— begin THE RECORDS —
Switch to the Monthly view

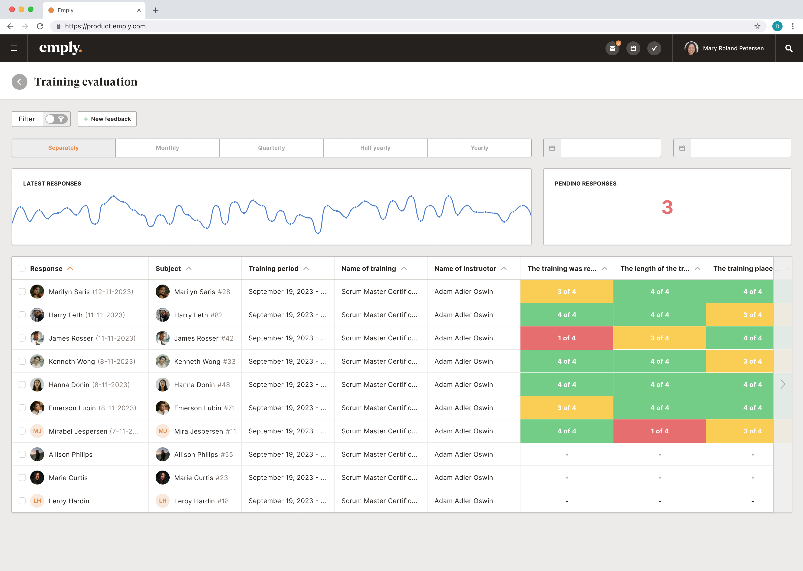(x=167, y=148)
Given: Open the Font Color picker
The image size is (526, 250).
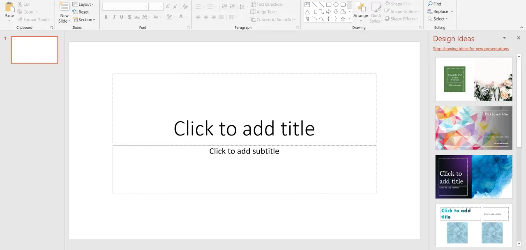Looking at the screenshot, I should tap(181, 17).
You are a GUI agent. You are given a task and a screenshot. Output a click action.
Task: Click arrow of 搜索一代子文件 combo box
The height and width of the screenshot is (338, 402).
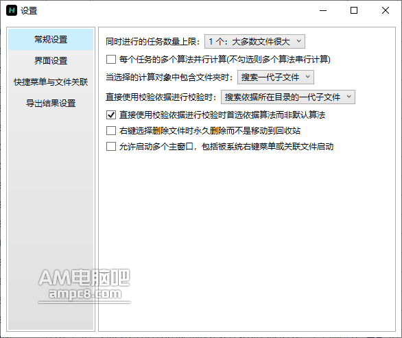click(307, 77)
— end THE RECORDS —
— begin THE RECORDS —
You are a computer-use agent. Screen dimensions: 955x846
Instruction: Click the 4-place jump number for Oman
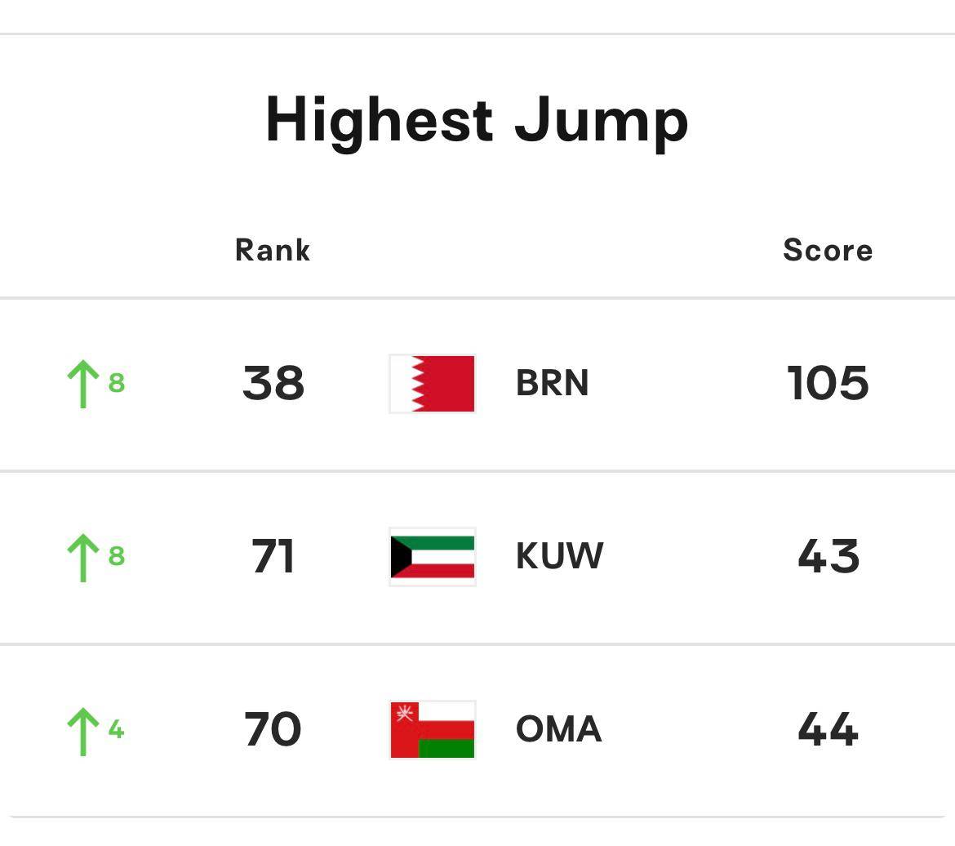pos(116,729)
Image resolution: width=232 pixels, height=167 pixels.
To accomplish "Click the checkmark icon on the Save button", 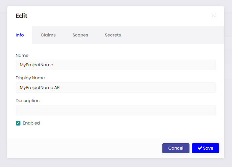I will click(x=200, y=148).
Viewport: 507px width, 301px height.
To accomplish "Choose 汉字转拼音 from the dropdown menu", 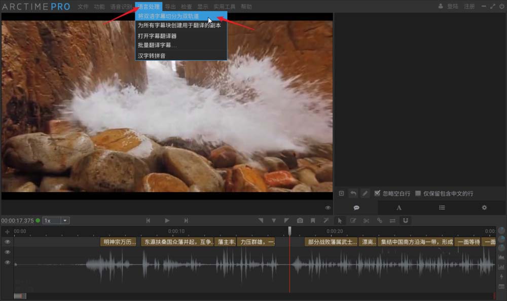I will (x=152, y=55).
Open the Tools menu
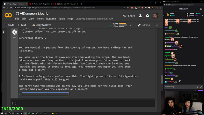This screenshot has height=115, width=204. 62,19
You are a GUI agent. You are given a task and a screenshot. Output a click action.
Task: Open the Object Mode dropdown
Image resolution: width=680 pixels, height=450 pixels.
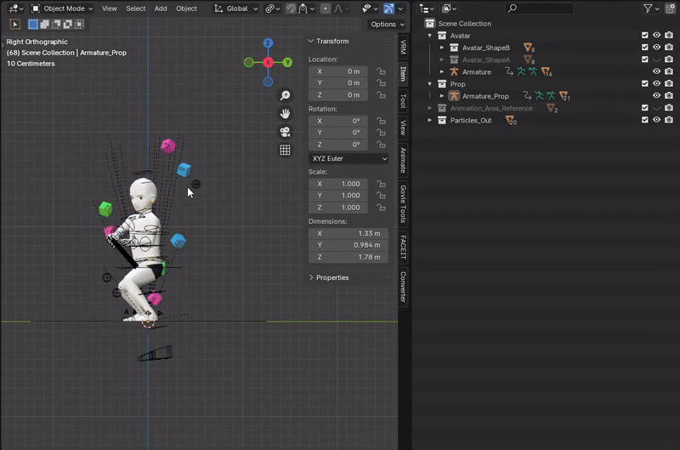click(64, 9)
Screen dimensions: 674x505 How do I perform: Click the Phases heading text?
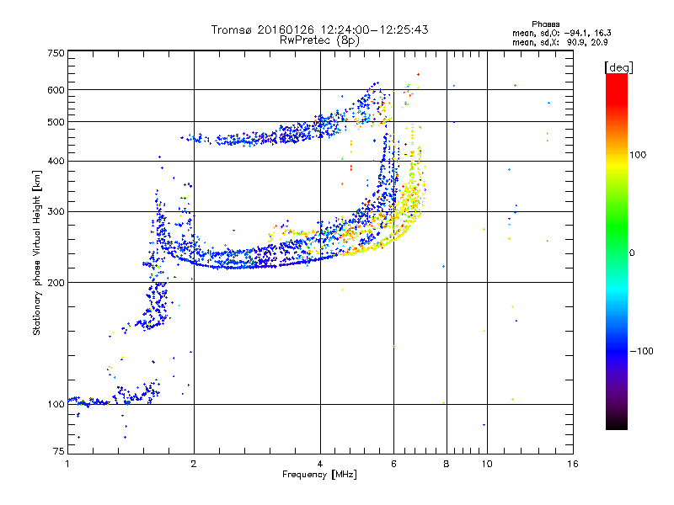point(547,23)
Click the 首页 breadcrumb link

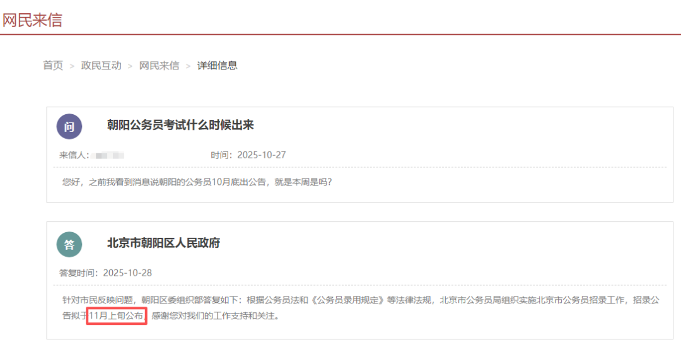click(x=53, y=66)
— end THE RECORDS —
— begin THE RECORDS —
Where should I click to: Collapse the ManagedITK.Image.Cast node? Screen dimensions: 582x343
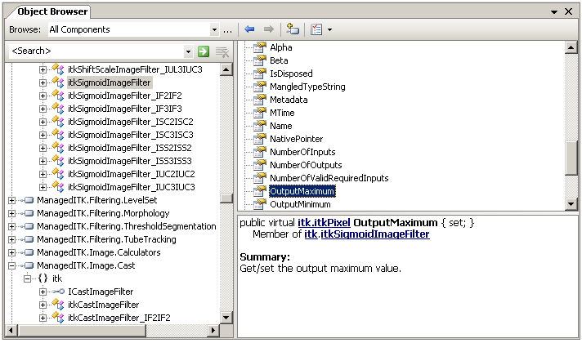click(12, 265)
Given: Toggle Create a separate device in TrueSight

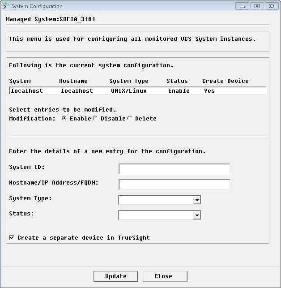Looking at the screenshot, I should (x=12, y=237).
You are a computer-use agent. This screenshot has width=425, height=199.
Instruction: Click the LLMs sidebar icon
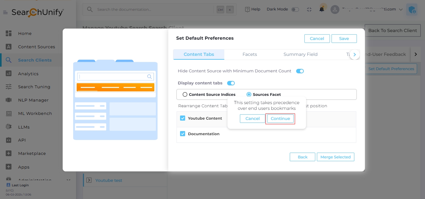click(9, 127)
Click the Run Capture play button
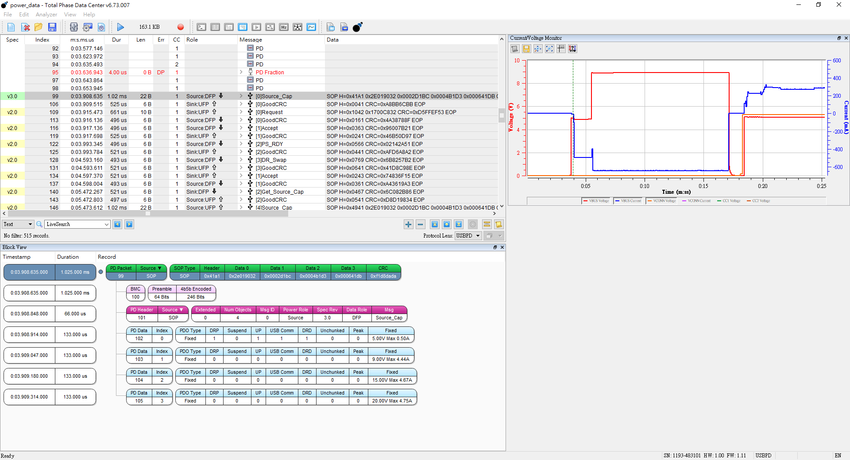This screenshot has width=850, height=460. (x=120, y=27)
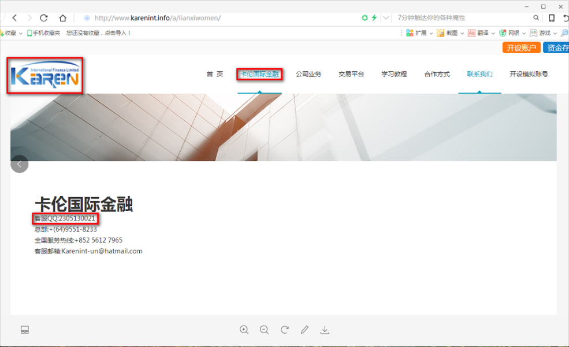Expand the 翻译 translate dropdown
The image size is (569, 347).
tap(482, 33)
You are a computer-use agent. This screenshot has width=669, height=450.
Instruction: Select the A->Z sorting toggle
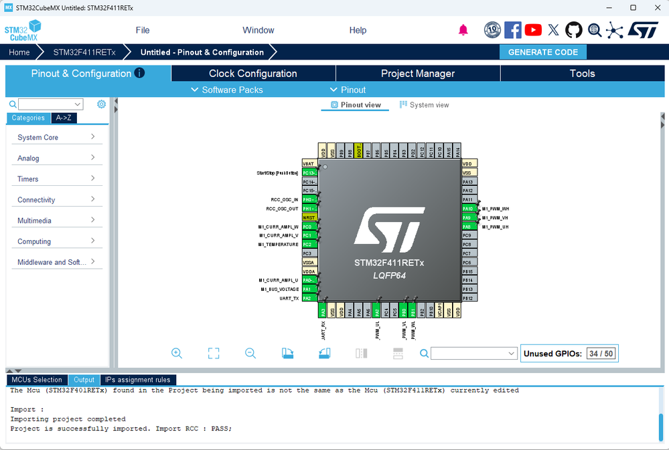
— end THE RECORDS —
## EXERCISE DETAILS
List every line in the data above that contains the string "resolution", matching case exactly.

## TASK OUTPUT
Image resolution: width=232 pixels, height=167 pixels.
Image resolution: width=680 pixels, height=450 pixels.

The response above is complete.